Barberini Venus Explained

The Barberini Venus, Jenkins Venus[1] or Weddell Venus is a sculpture and copy of the Aphrodite of Cnidus, along the lines of the Venus de Medici. Its torso is a Hadrianic copy in Parian marble of the same type as the Venus de' Medici, with 18th-century restorations.

18th century

The sculpture of Venus was previously in the Barberini collection, during which time its left leg and the support were added.[2] The Barberini Venus was purchased in 1763 by Gavin Hamilton, a Scottish connoisseur in Rome who acted as guide to the British milordi. It was later bought by Thomas Jenkins, the English antiquities dealer and banker to the English community established in Rome, and then from him in the spring of 1765 by William Weddell of Newby Hall, Yorkshire, who was on the Grand Tour. The undisclosed sum for which it changed hands this third time was reputedly the most ever paid for an antiquity in the eighteenth century.

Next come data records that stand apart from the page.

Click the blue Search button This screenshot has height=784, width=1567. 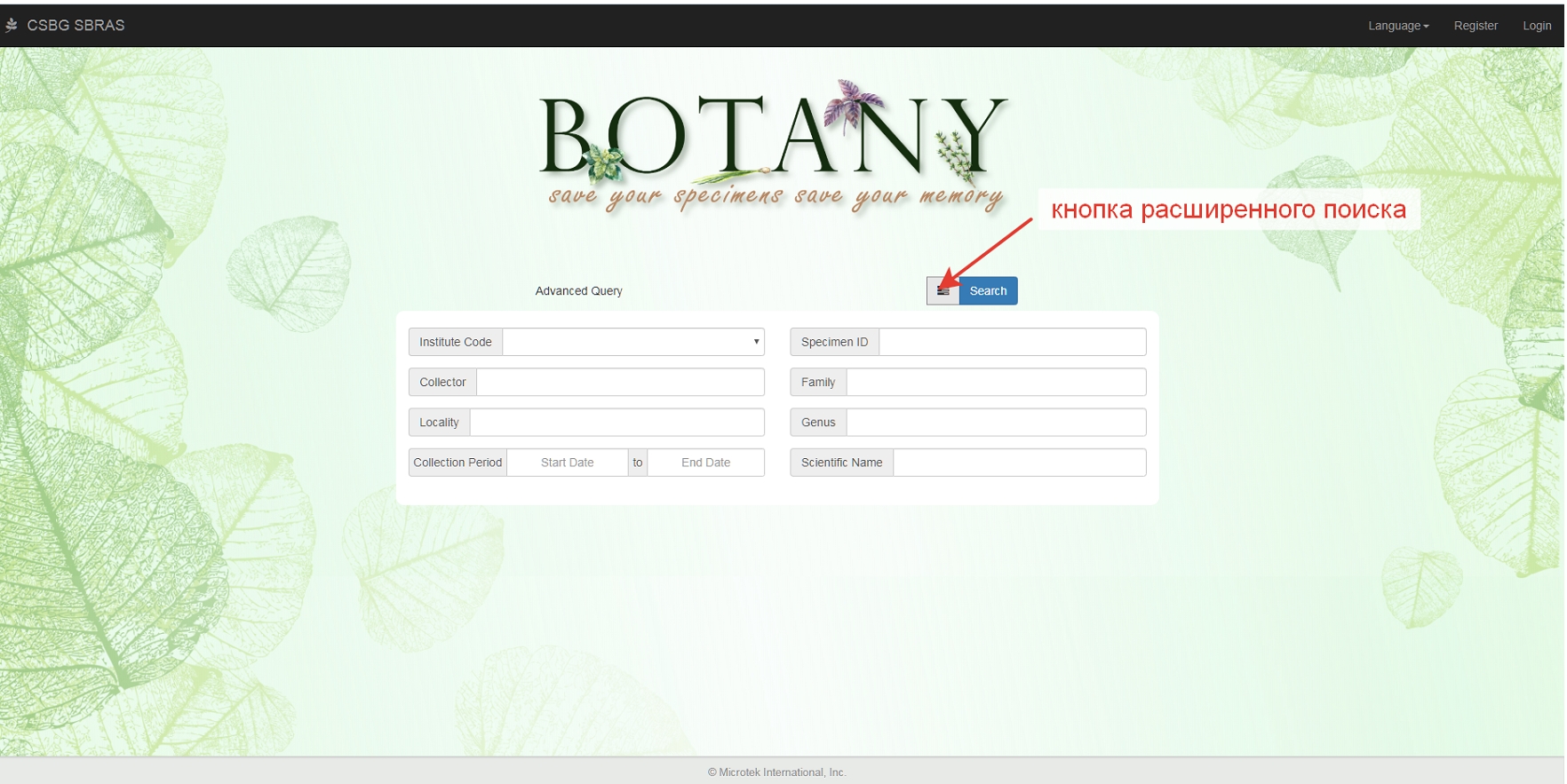coord(988,291)
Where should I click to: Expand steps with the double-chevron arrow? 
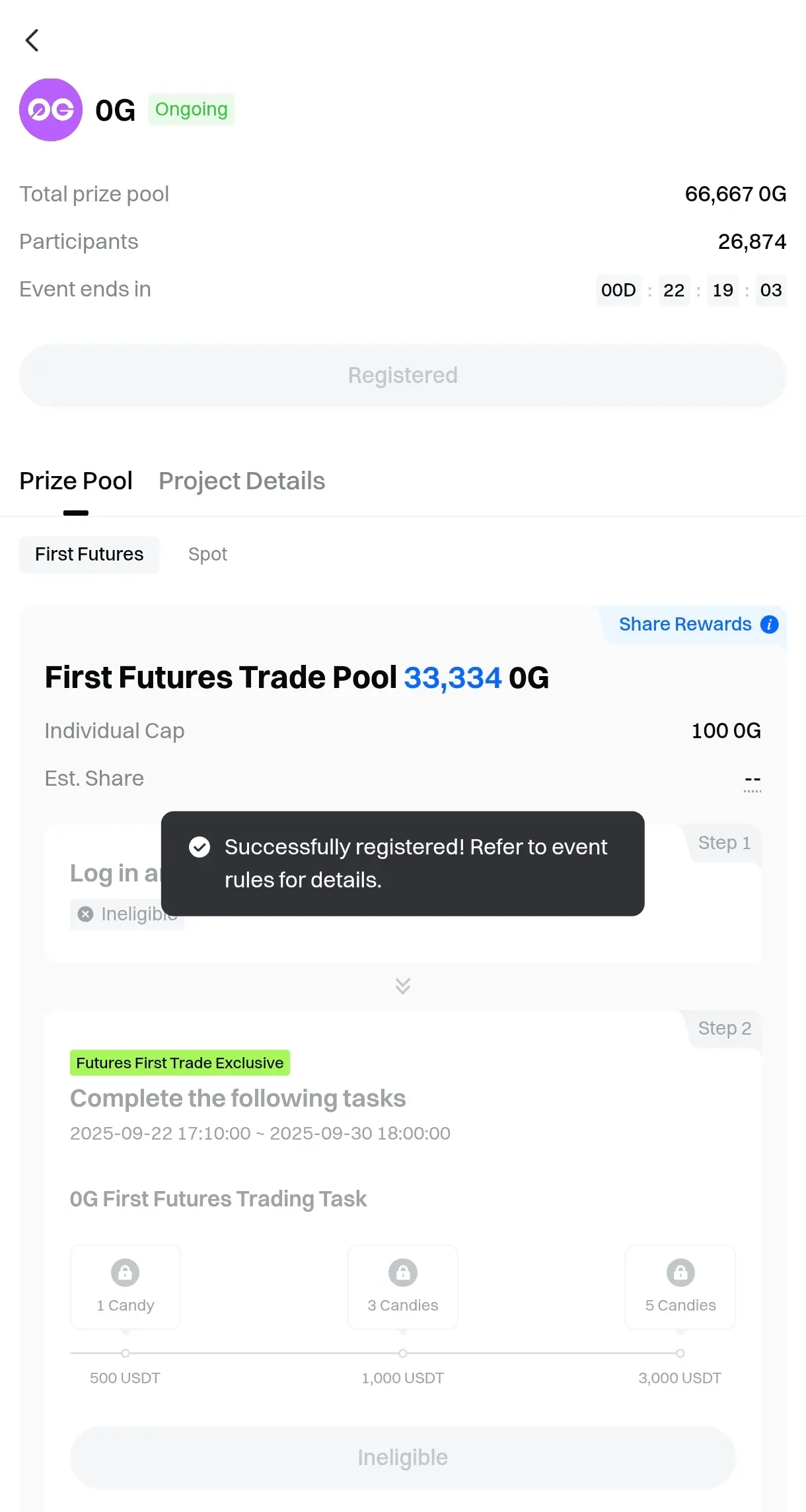pos(403,986)
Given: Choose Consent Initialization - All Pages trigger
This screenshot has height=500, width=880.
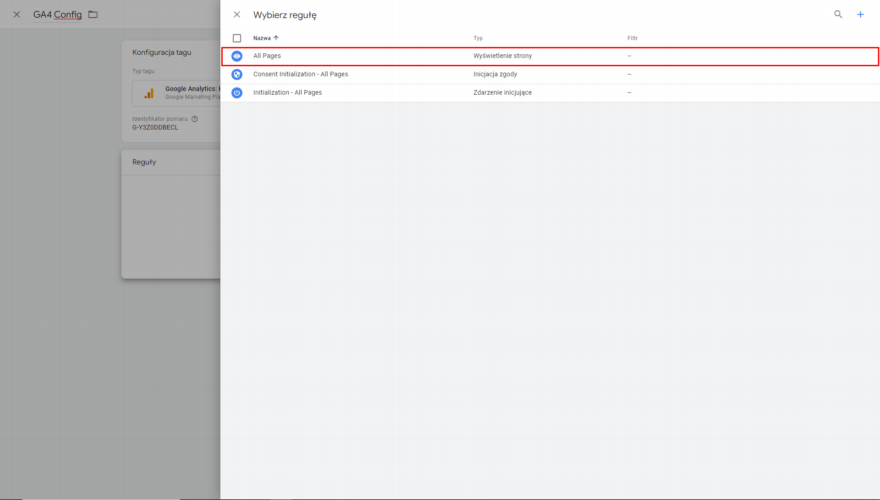Looking at the screenshot, I should pyautogui.click(x=300, y=74).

A customs declaration, intended to speed its export from the papal dominions, details the extensive restorations it had undergone in Jenkins' care. The arms were restored while the sculpture belonged to Hamilton or Jenkins – Jenkins often employed Pietro Pacilli or Bartolomeo Cavaceppi for such work – and it also received a head from a separate source.[3]

Weddell returned to Newby in the summer of 1765 and commissioned first the Yorkshire architect John Carr and then, in 1766, Robert Adam to design a suitable gallery for the sculptures and other antiquities he had purchased in Rome. The result was a domed rotunda in which the Weddell Venus had a prominent niche, flanked by rectangular galleries, decorated with refined Neoclassical plasterwork and forming a top-lit Neoclassical tribune.

Auction

It broke the world auction record for an antiquity after selling for almost £8 million at Christie's London in 2002. After the auction, export was delayed while a vain attempt was made to match the bid of Sheikh Saud-al-Thani, cousin of the Emir of Qatar, where the Weddell Venus currently resides. A laser-made Carrara marble copy replaces the original at Newby.

External links

Notes and References

  1. First coined by Johann Joachim Winckelmann in a letter, mentioned by Francis Haskell and Nicholas Penny, Taste and the Antique: The Lure of Classical Sculpture 1500–1900 1981, p. 326, note.
  2. It was inventoried in Palazzo Barberini in 1738.
  3. The English sculptor Joseph Nollekens was of the opinion that it had been a head of Agrippina the Younger that had had a veil trimmed away by the restorer, who also trimmed the neck to fit the torso. Perhaps as a result, the hair style of the Weddell Venus is unlike that of the other versions of this Praxitelean type.